La vente aux enchères en immobilier, qui concerne les ventes dites "publiques", est et reste une pratique propre aux notaires. Lors de ces ventes, traditionnellement, un prix à partir duquel les enchères grimpent est fixé. La vente publique se déroule sur un laps de temps défini et le plus offrant l’emporte. Un agent immobilier ne peut légalement pas vendre un bien "aux enchères", comme le font les notaires.
"Un agent immobilier conclut un contrat de courtage avec un propriétaire, sa mission est donc de vendre le bien au meilleur prix. Le contrat qui se noue vise à créer une relation de confiance entre agent et vendeur pour que le prix soit le plus intéressant possible pour le vendeur. L’agent va donc commercialiser le bien, le mettre en évidence. Il dépense de l’argent, de l’énergie, du temps pour que la vente se fasse au meilleur prix et le plus rapidement possible", explique l’avocat en droit immobilier Sadri Ellouze, qui rappelle à l’occasion le rôle et la mission des agents immobiliers. "Vis-à-vis des tiers, il ne peut pas faire n’importe quoi, il est soumis au code de droit économique, à la déontologie et à son contrat. Il ne peut pas outrepasser ses compétences et marcher sur les plates-bandes des notaires."

Données affichées:
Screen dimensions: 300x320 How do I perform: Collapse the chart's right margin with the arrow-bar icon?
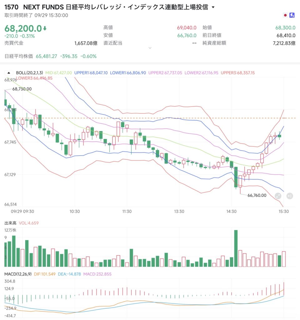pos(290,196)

Liste des tâches:
1: D'après le texte sur les ventes immobilières aux enchères, quel contrat un agent immobilier conclut-il avec un propriétaire ?
2: Poursuivez le texte sur les ventes immobilières aux enchères à partir de sa dernière phrase.
Les données constituent un matériau distinct du texte sur les ventes immobilières aux enchères.

Réponses aux tâches:
1: Un contrat de courtage.

2:
"L'agent immobilier ne peut pas marcher sur les plates-bandes des notaires."
Mais une pratique légale, qui se rapproche de la vente aux enchères, a le vent en poupe. Certains agents l’utilisent notamment pour les biens qui s’arrachent sur le marché immobilier. Explications.
Le procédé
Un vendeur met en vente son bien dans une agence et donne (ou non) un prix de vente, décidé en concertation avec l’agent immobilier. Puisqu’il s’agit d’un bien pour lequel l’intérêt des acquéreurs est vif et que les demandes de visites vont "pleuvoir", l’agent propose de procéder de telle sorte que les visites se déroulent par exemple sur deux jours et, une fois celles-ci effectuées, les intéressés ont 48 heures pour remettre une offre d’achat. Le bien partira dès lors au plus offrant.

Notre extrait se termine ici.